Data entries
--- START ---

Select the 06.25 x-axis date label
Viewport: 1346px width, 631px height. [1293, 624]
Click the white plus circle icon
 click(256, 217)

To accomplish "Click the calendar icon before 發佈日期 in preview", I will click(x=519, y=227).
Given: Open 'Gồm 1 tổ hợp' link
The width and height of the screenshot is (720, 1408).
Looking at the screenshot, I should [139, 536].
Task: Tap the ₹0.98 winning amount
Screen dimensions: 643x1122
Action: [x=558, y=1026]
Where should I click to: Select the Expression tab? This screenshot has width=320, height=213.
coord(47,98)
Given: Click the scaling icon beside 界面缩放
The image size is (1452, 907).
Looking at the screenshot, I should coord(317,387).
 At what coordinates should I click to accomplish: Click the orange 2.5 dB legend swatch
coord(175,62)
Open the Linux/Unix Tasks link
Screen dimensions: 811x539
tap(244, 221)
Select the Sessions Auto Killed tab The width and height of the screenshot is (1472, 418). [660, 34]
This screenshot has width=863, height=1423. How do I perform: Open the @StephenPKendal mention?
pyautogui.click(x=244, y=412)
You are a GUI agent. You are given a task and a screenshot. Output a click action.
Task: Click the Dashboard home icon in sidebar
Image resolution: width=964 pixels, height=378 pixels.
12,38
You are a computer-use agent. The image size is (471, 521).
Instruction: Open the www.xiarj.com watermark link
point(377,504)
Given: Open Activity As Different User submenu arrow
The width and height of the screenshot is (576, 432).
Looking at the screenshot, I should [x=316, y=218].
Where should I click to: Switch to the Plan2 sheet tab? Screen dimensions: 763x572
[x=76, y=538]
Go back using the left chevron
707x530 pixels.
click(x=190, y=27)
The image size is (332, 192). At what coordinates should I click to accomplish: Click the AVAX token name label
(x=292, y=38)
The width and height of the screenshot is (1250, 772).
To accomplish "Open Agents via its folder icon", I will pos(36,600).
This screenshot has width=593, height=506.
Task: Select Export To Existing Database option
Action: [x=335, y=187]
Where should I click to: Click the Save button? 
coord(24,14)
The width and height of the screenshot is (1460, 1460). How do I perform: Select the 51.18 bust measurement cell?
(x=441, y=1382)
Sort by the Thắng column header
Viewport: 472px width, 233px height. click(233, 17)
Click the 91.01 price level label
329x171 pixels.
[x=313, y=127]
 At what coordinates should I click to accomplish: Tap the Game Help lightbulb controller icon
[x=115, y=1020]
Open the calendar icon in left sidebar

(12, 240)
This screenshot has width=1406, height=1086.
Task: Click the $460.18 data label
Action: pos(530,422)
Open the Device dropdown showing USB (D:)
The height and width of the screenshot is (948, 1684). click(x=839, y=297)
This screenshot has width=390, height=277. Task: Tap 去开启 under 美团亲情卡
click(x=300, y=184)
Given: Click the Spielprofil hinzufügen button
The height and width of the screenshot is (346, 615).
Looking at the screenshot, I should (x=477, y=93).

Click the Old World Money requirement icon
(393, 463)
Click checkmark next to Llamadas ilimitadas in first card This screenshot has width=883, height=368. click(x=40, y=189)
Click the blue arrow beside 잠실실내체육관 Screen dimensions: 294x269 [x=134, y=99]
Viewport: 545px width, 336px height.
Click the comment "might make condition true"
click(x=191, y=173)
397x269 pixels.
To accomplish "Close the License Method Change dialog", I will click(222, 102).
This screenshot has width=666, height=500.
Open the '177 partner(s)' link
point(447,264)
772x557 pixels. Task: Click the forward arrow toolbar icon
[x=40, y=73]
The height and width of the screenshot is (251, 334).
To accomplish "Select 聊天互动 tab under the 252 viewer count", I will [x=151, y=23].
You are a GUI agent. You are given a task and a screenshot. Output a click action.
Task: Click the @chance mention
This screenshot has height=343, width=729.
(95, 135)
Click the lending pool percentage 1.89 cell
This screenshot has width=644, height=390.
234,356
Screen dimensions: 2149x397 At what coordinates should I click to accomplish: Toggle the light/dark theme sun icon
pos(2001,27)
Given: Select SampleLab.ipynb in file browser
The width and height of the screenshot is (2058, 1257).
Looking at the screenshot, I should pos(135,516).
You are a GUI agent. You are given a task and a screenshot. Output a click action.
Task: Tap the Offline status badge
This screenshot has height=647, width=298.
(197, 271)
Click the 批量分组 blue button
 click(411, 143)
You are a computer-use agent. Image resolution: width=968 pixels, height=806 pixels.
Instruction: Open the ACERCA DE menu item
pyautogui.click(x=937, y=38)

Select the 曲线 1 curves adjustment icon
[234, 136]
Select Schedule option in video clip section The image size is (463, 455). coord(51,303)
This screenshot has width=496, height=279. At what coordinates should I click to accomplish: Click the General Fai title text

--- END ---

→ **Your objective**
Print the data again exactly.

→ **Solution to this exercise**
Select the 06.25 x-axis date label
Viewport: 1346px width, 631px height. [1293, 624]
Click the white plus circle icon
 click(256, 217)

To accomplish "Click the calendar icon before 發佈日期 in preview", I will click(x=519, y=227).
Given: Open 'Gồm 1 tổ hợp' link
The width and height of the screenshot is (720, 1408).
Looking at the screenshot, I should [139, 536].
Task: Tap the ₹0.98 winning amount
Screen dimensions: 643x1122
Action: [x=558, y=1026]
Where should I click to: Select the Expression tab? This screenshot has width=320, height=213.
coord(47,98)
Given: Click the scaling icon beside 界面缩放
The image size is (1452, 907).
Looking at the screenshot, I should coord(317,387).
 At what coordinates should I click to accomplish: Click the orange 2.5 dB legend swatch
coord(175,62)
Open the Linux/Unix Tasks link
Screen dimensions: 811x539
tap(244, 221)
Select the Sessions Auto Killed tab The width and height of the screenshot is (1472, 418). [660, 34]
This screenshot has width=863, height=1423. How do I perform: Open the @StephenPKendal mention?
pyautogui.click(x=244, y=412)
You are a GUI agent. You are given a task and a screenshot. Output a click action.
Task: Click the Dashboard home icon in sidebar
Image resolution: width=964 pixels, height=378 pixels.
12,38
You are a computer-use agent. The image size is (471, 521).
Instruction: Open the www.xiarj.com watermark link
point(377,504)
Given: Open Activity As Different User submenu arrow
The width and height of the screenshot is (576, 432).
Looking at the screenshot, I should [x=316, y=218].
Where should I click to: Switch to the Plan2 sheet tab? Screen dimensions: 763x572
[x=76, y=538]
Go back using the left chevron
707x530 pixels.
click(x=190, y=27)
The image size is (332, 192). At what coordinates should I click to accomplish: Click the AVAX token name label
(x=292, y=38)
The width and height of the screenshot is (1250, 772).
To accomplish "Open Agents via its folder icon", I will pos(36,600).
This screenshot has width=593, height=506.
Task: Select Export To Existing Database option
Action: [x=335, y=187]
Where should I click to: Click the Save button? 
coord(24,14)
The width and height of the screenshot is (1460, 1460). How do I perform: Select the 51.18 bust measurement cell?
(x=441, y=1382)
Sort by the Thắng column header
Viewport: 472px width, 233px height. click(233, 17)
Click the 91.01 price level label
329x171 pixels.
[x=313, y=127]
 At what coordinates should I click to accomplish: Tap the Game Help lightbulb controller icon
[x=115, y=1020]
Open the calendar icon in left sidebar

(12, 240)
This screenshot has width=1406, height=1086.
Task: Click the $460.18 data label
Action: pos(530,422)
Open the Device dropdown showing USB (D:)
The height and width of the screenshot is (948, 1684). click(x=839, y=297)
This screenshot has width=390, height=277. Task: Tap 去开启 under 美团亲情卡
click(x=300, y=184)
Given: Click the Spielprofil hinzufügen button
The height and width of the screenshot is (346, 615).
Looking at the screenshot, I should (x=477, y=93).

Click the Old World Money requirement icon
(393, 463)
Click checkmark next to Llamadas ilimitadas in first card This screenshot has width=883, height=368. click(x=40, y=189)
Click the blue arrow beside 잠실실내체육관 Screen dimensions: 294x269 [x=134, y=99]
Viewport: 545px width, 336px height.
Click the comment "might make condition true"
click(x=191, y=173)
397x269 pixels.
To accomplish "Close the License Method Change dialog", I will click(222, 102).
This screenshot has width=666, height=500.
Open the '177 partner(s)' link
point(447,264)
772x557 pixels. Task: Click the forward arrow toolbar icon
[x=40, y=73]
The height and width of the screenshot is (251, 334).
To accomplish "Select 聊天互动 tab under the 252 viewer count", I will [x=151, y=23].
You are a GUI agent. You are given a task and a screenshot. Output a click action.
Task: Click the @chance mention
This screenshot has height=343, width=729.
(95, 135)
Click the lending pool percentage 1.89 cell
This screenshot has width=644, height=390.
234,356
Screen dimensions: 2149x397 At what coordinates should I click to accomplish: Toggle the light/dark theme sun icon
pos(2001,27)
Given: Select SampleLab.ipynb in file browser
The width and height of the screenshot is (2058, 1257).
Looking at the screenshot, I should pos(135,516).
You are a GUI agent. You are given a task and a screenshot. Output a click action.
Task: Tap the Offline status badge
This screenshot has height=647, width=298.
(197, 271)
Click the 批量分组 blue button
 click(411, 143)
You are a computer-use agent. Image resolution: width=968 pixels, height=806 pixels.
Instruction: Open the ACERCA DE menu item
pyautogui.click(x=937, y=38)

Select the 曲线 1 curves adjustment icon
[234, 136]
Select Schedule option in video clip section The image size is (463, 455). coord(51,303)
This screenshot has width=496, height=279. At what coordinates should I click to accomplish: Click the General Fai title text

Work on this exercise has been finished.